“Adventurer Fred Birchmore dies at 100,” read the newspaper headlines on Monday morning. Birchmore,
a local legend also has an international following, as he is one of the few
people who have ever bicycled around the world. The bicycle he used on the trek
now resides in the Smithsonian museum. He’s also known for the feat of walking
down the steps of the Washington Monument on his hands.

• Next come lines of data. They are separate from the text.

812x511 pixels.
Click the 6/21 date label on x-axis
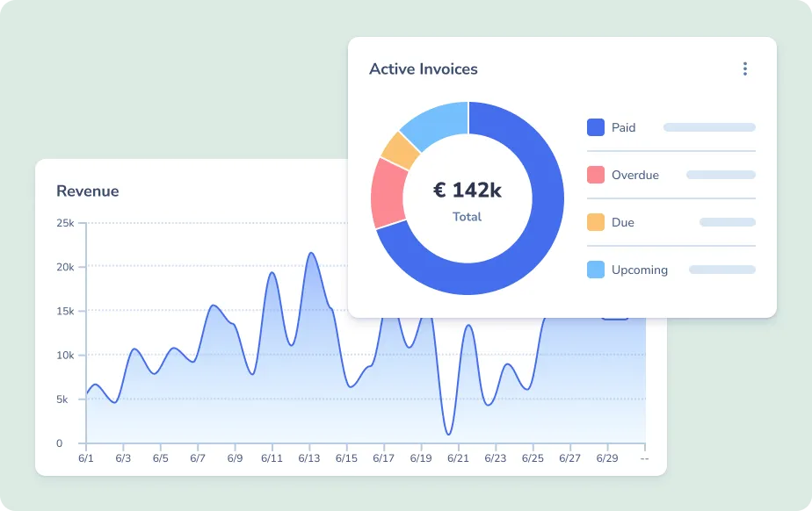coord(458,458)
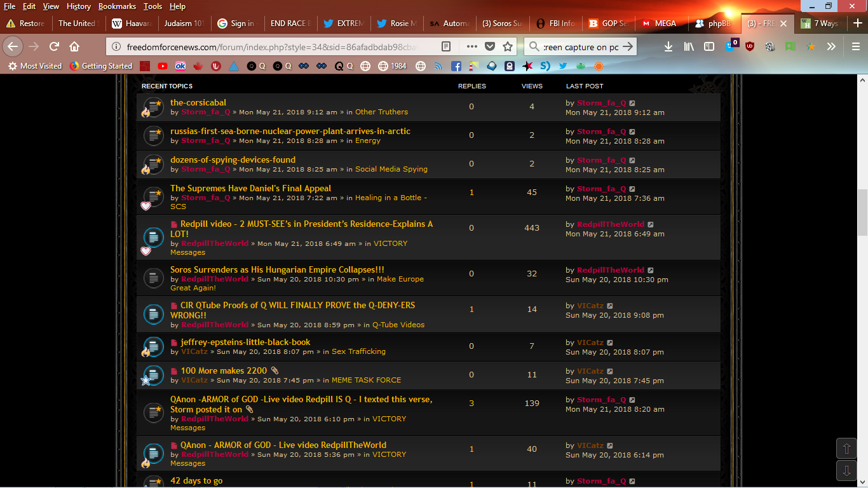The height and width of the screenshot is (488, 868).
Task: Open topic 'jeffrey-epsteins-little-black-book'
Action: pyautogui.click(x=245, y=342)
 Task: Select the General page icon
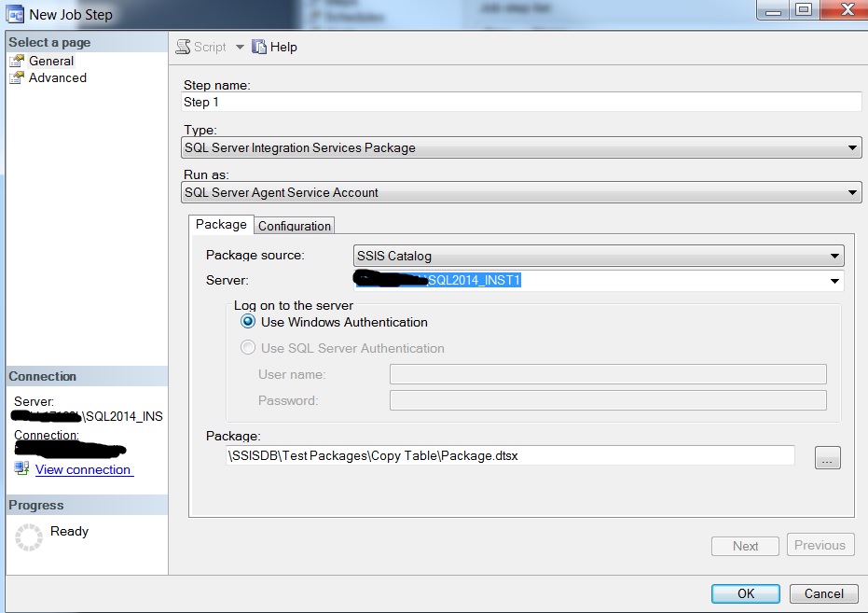pos(17,61)
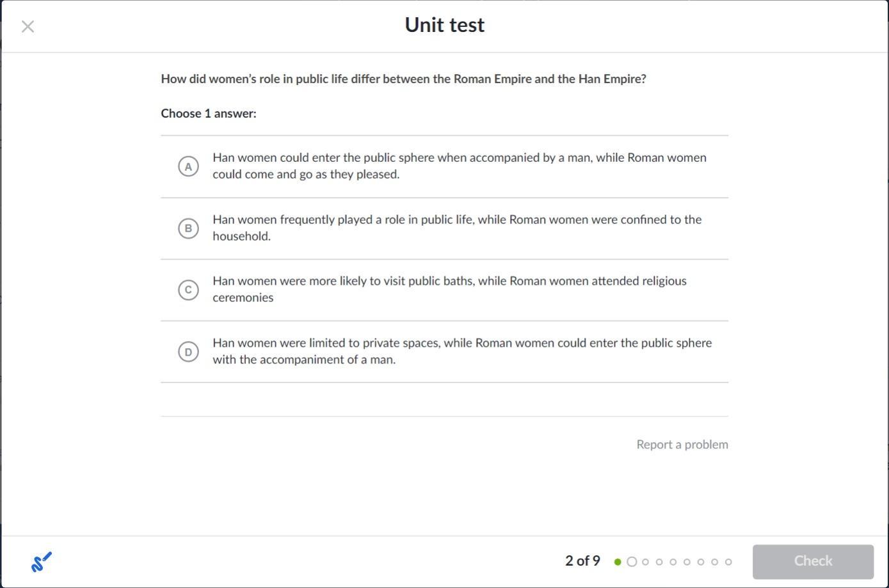This screenshot has height=588, width=889.
Task: Select the seventh progress dot
Action: point(701,562)
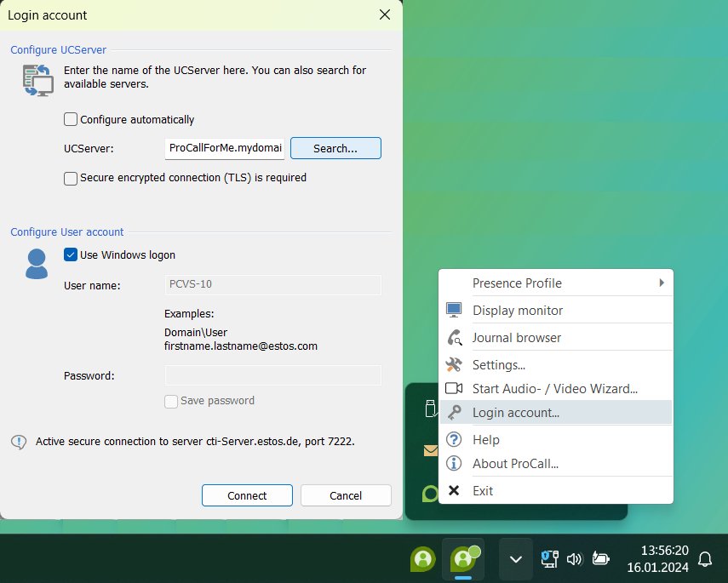
Task: Click the Settings wrench icon
Action: tap(454, 365)
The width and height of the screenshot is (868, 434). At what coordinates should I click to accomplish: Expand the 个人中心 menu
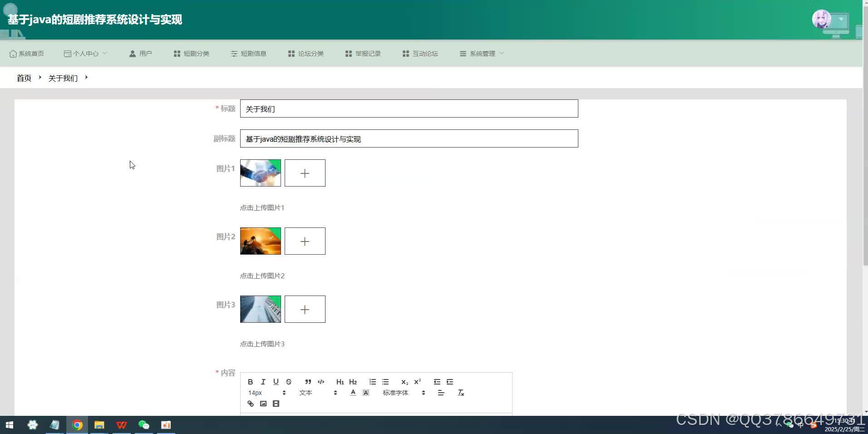pyautogui.click(x=85, y=54)
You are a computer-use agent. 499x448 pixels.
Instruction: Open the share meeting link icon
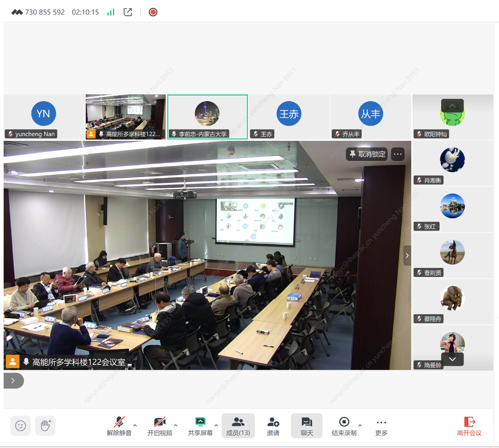(x=128, y=12)
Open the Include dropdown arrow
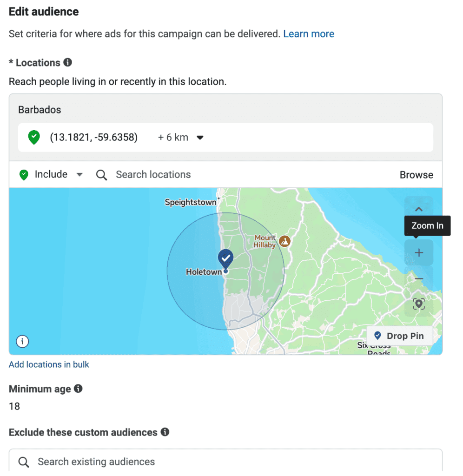 [79, 175]
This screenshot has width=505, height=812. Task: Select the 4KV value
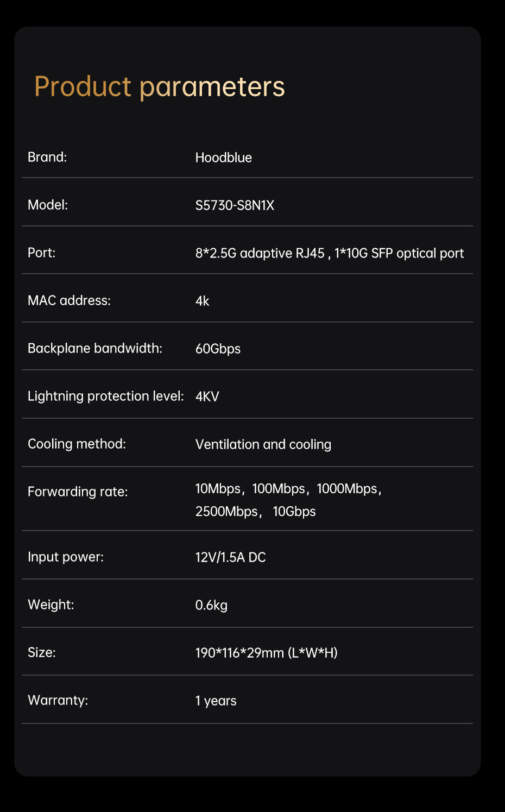click(207, 396)
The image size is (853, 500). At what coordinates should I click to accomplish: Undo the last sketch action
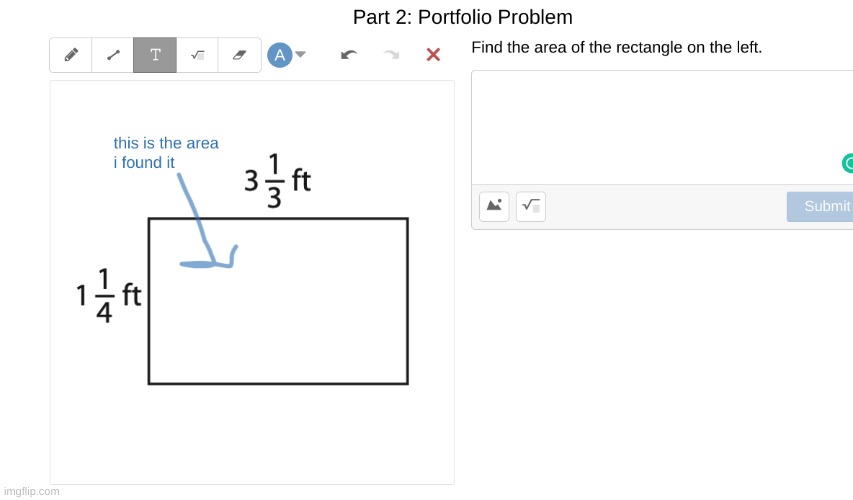[348, 55]
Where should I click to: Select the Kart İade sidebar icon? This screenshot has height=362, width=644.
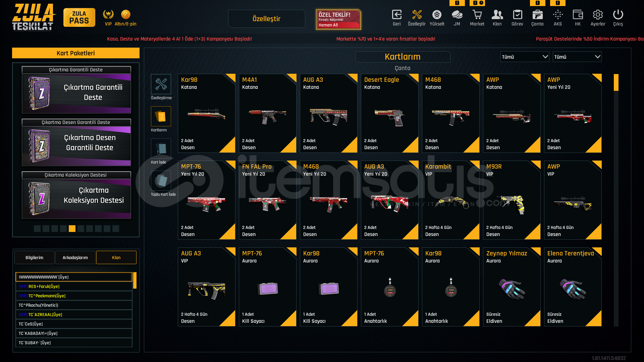pos(161,148)
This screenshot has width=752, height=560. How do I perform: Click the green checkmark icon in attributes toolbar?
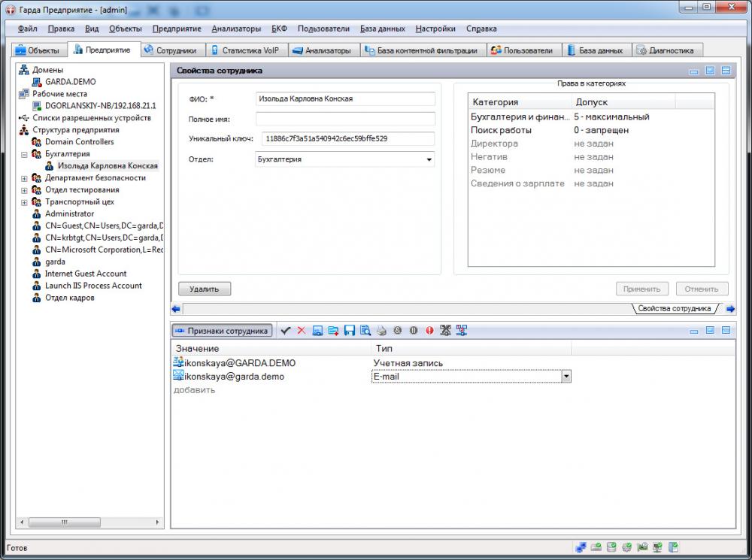(285, 330)
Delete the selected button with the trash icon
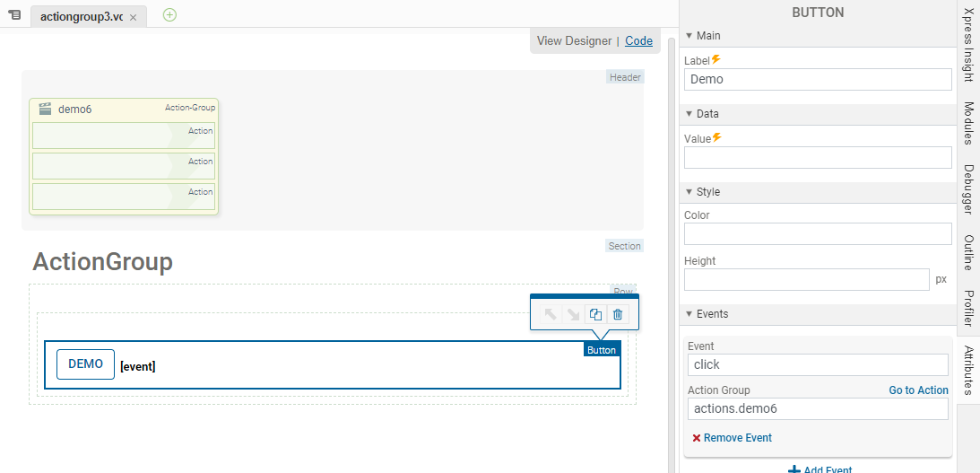 coord(618,314)
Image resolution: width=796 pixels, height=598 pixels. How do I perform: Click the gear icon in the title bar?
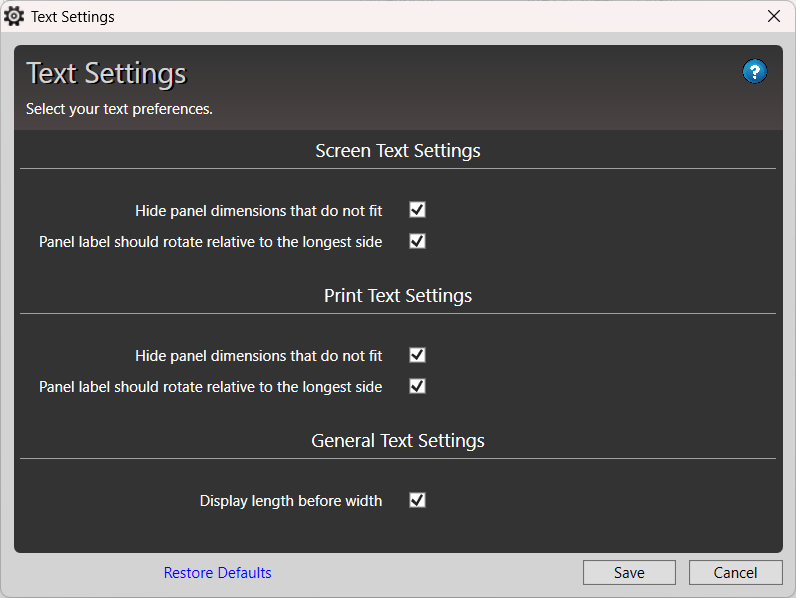(x=14, y=16)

A Smithsonian Magazine article about him notes that Birchmore had an encounter with
Adolf Hitler on his mid-thirties world trek, and that Birchmore received skating
lessons from Sonja Henje also on that journey. Really, he did so much for so long;
you just have to read his books, Around the World on a Bicycle, Tales of a Happy
Wanderer, Miracles in My Life, and the many magazine articles about him to
begin to get a picture of the breadth of his adventures.
Fred
Birchmore and I were only acquaintances. My husband, Jerry, knew him better and
for a much longer time. But every member of our family has heard his stories as
we ran into him at the YMCA where he’s been working out for ninety years.
I
would say though, that Fred Birchmore and I had a moment about a dozen years
ago. The Birchmore family had been long time attendees of the Poplar Springs
Camp Meeting where Jerry was asked to preach several summers. We enjoyed the
Birchmore’s hospitality as well as Fred’s wonderful stories during our visits
with them at the camp meeting.
One
afternoon I came out of our tent and took a seat on the porch (tents are
primitive earthen floored wooden structures which house attendees during the
week). I tried to be as still as possible as temperatures that day approached
one hundred degrees. I’d been out on the porch for some time when I caught
movement out of my peripheral vision. It was Fred coming out of a handstand
next to a tree. I hadn’t even seen him until then. He looked at me and said, “I
used to be able to do that for hours.” He was almost ninety years old at the
time.
I
was speechless.
Some
of the definitions Mr. Webster assigns to the word adventure are “a hazardous
undertaking, an unusual or suspenseful experience, to venture or dare, to take
risks.”
John Eldredge often refers to life as “the great adventure.” But I don’t think he
means it in a self-actualizing kind of way. I think he means to travel with God
IS the great adventure. Often God calls us out of our comfort zones to take
what appear to be risks to us. But not to Him.
Fred
Birchmore was an active member of his church until his death. At twenty-eight years
old, he concludes his 1939 account of his world tour return in “Around the
World on a Bicycle” this way:
“In
my wanderings I had missed the familiar sight which had always confronted me
when I looked out of my window. Now as I looked upward at the majestic
Methodist church steeple glistening in the golden sunlight of the early
morning, I knew I was home.
Memories
of the last sermon I had heard in the old church still lingered in my mind and
heart. After portraying Paul’s journey through life the preacher had closed
with a quotation from that great apostle’s last words as he reached the end of
the trail; ‘I have fought a good fight;’ I have finished my course; I have kept
the faith; henceforth there is laid up for me a crown of righteousness which
the Lord a righteous judge shall give me at that day’ (2 Timothy 4:7-8).
…With
one last look at that supreme symbol of security and stability for which my
restless soul had been searching, I turned over and slept the peaceful, dreamless
sleep of the weary.”
“…Sailing
over seas uncharted to a port that none has ever seen.” C.S. Lewis in his
Prologue to The Quest
Like
Birchmore, we will find the cross the only source of security and stability for our
uncharted journey.
Fred
Birchmore has finished the course. He’s probably cycling heaven about now taking
in the sights.
But nothing
would have brought him more joy than for us to live our lives in such a way with God that
we might also be called adventurers when we reach the end of the trail.